While there have been winters when I’ve forgotten how much the cold and I do not see eye to eye, a quick trip up the 10 to Arrowhead or Big Bear reminds me I’m over that bad boy. I’m happy to live somewhere kids make angels, not in the snow, but in the sand. When our son Russell was growing up, the weather was never a reason to cancel school. Snow days? Not a thing.
Speaking of Snow Days, here's a Throwback Thursday story about one of mine.
It was only a few miles from our gloomy old house on Ryerson Crescent to our family’s new split level across town in Cherrywood Acres but it could just as easily have been light years away. It was a whole different world out there in the barely built development where the cherry orchards used to be, everything bright and shiny and newer than new.

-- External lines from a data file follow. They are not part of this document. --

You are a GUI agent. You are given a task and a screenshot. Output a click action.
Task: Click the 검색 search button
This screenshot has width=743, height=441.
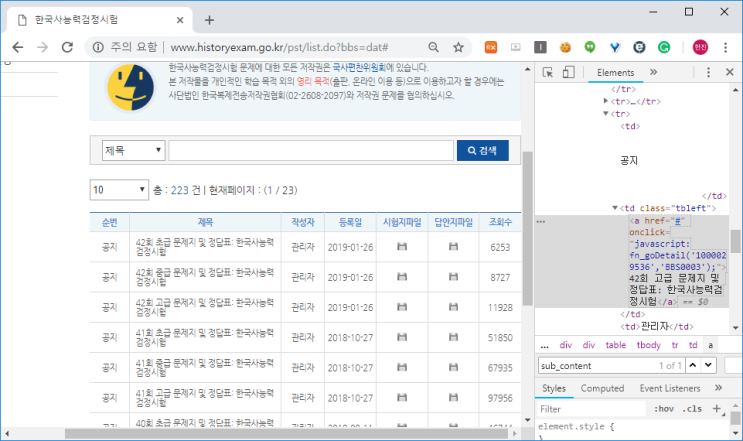pyautogui.click(x=482, y=150)
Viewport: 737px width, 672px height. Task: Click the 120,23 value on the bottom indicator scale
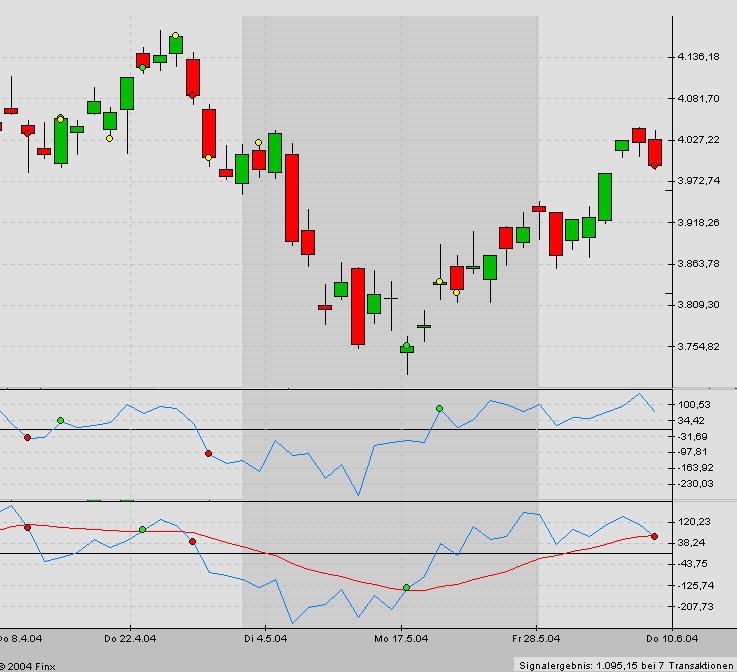[x=694, y=522]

We moved to the new neighborhood in the middle of fifth grade, in the middle of winter. I hated Niagara Falls in the winter, when sometimes it got so cold that the falls actually froze, the water turned into ice sculptures as it churned over the bank of the Niagara River. The cold, the snow, the ice and the hockey, I hated it all. But there was no escape.
None of us three kids wanted to move away from our friends even if the new house was pretty and filled with light but our mother wanted that modern split level with the attached garage so badly she wasn’t going to let our whining ruin things. Instead she took us shopping for winter boots to wear on our first day at the new school. Like we were supposed to think it was some big treat. As if we’d be so thrilled to wear new galoshes that we’d completely forget how mad we were to leave our old school and all our friends behind. My brother wasn’t going to waste any part of a Saturday on shopping so it was just my mother, my sister and me.